▶ Task description
Where a line below includes the word "will", copy that line.

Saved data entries
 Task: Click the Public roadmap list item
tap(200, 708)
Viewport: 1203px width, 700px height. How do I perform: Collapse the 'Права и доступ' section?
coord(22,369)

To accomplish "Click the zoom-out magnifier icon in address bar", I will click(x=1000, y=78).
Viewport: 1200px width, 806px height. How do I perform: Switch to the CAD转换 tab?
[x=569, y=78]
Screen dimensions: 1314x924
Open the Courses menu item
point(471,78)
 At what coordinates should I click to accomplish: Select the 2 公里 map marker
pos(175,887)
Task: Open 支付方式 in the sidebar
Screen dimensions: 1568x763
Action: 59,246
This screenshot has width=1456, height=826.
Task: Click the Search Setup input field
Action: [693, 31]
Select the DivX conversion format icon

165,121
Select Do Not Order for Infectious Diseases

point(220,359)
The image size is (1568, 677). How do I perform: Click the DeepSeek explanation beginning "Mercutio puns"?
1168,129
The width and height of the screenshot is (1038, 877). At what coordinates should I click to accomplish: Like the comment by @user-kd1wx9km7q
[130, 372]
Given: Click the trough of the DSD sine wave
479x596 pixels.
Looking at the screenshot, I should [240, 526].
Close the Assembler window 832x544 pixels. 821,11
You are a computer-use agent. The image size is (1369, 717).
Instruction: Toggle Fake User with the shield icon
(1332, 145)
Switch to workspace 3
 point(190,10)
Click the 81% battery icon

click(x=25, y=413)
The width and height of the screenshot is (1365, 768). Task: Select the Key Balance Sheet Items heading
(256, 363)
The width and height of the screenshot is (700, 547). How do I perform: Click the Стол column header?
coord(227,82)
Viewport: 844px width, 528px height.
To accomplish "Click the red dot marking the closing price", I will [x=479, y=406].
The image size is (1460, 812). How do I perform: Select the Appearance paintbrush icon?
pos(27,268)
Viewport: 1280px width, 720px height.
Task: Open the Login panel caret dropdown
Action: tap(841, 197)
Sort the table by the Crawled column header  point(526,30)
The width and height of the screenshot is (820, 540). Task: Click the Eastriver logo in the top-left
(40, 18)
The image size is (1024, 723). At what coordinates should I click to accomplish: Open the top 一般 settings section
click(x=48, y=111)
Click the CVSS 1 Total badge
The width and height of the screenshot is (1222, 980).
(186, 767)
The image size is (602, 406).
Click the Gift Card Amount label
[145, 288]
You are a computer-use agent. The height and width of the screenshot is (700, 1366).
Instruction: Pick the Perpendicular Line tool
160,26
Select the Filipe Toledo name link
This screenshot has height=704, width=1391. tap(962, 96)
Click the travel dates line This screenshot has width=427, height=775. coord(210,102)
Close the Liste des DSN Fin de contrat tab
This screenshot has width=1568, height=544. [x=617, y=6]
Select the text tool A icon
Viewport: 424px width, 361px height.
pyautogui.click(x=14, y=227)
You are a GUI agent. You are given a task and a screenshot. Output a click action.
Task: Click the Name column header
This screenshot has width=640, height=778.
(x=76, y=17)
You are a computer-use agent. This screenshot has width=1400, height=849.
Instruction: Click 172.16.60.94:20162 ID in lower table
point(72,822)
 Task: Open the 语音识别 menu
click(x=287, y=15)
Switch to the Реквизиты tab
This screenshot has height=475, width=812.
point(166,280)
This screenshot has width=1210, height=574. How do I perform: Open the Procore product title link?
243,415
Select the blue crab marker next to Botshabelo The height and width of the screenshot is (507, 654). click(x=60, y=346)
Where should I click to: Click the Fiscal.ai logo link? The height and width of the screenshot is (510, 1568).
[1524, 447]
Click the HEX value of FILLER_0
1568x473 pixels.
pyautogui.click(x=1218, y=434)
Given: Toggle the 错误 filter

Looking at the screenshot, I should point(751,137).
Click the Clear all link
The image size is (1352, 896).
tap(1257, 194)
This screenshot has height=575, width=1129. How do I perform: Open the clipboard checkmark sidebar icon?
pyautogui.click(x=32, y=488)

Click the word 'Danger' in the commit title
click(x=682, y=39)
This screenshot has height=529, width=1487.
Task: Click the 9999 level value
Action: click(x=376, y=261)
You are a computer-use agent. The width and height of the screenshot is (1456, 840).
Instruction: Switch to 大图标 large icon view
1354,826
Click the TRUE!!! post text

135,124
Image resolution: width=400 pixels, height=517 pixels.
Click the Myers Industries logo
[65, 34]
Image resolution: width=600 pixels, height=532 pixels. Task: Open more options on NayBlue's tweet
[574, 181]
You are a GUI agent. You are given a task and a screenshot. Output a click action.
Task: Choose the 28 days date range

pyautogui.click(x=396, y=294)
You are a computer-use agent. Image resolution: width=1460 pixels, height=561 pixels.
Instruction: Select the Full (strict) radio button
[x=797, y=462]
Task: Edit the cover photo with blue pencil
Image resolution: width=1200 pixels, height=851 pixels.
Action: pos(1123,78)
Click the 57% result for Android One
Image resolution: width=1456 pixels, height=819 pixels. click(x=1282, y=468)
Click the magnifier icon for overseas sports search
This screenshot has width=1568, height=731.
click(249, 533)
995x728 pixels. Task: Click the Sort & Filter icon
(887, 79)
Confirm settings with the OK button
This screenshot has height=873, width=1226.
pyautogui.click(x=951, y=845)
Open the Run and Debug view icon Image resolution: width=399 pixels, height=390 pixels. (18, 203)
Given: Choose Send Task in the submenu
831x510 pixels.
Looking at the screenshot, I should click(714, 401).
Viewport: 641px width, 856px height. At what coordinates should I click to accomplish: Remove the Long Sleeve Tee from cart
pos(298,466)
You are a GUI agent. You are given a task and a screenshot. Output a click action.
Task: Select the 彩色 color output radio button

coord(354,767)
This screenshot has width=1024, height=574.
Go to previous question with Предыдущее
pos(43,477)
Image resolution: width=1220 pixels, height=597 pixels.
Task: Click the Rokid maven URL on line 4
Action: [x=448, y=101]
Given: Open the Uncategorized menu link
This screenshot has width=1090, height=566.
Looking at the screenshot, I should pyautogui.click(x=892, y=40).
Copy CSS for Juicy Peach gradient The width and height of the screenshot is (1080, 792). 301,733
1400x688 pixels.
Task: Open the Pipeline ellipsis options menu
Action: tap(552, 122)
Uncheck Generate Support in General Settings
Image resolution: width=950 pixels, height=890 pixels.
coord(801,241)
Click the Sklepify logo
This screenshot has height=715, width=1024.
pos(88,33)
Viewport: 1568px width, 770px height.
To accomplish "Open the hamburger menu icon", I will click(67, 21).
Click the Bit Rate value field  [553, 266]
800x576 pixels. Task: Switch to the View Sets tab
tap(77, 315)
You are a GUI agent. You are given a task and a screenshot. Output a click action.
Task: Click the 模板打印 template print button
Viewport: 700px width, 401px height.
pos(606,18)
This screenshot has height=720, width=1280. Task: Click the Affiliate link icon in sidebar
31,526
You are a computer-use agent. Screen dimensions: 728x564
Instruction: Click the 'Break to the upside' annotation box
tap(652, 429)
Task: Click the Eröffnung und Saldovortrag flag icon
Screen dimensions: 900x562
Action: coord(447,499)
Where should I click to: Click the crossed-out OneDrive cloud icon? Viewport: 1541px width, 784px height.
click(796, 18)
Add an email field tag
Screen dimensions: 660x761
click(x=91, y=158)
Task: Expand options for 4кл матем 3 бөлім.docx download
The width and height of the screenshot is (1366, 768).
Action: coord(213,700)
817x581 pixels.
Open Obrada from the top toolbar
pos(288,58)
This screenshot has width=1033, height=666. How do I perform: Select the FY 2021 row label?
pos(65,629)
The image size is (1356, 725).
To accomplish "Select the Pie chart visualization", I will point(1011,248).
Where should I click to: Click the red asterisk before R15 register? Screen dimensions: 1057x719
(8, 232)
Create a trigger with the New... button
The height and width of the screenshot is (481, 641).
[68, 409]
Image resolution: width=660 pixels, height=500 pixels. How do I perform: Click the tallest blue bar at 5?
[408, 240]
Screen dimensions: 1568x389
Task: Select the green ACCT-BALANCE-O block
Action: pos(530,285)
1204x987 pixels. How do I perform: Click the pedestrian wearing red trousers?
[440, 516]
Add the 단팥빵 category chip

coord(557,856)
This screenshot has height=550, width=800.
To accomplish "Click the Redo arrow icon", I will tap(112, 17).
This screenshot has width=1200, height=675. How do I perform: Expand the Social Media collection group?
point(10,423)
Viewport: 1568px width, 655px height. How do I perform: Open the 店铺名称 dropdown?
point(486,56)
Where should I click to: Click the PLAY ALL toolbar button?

▶ Response box
To accomplish "Click the zoom-out magnifier icon in address bar", I will click(x=1000, y=78).
To accomplish "Click the red dot marking the closing price", I will [x=479, y=406].
To accomplish "Open the hamburger menu icon", I will click(67, 21).
To accomplish "Select the Pie chart visualization", I will point(1011,248).
To accomplish "Click the Redo arrow icon", I will tap(112, 17).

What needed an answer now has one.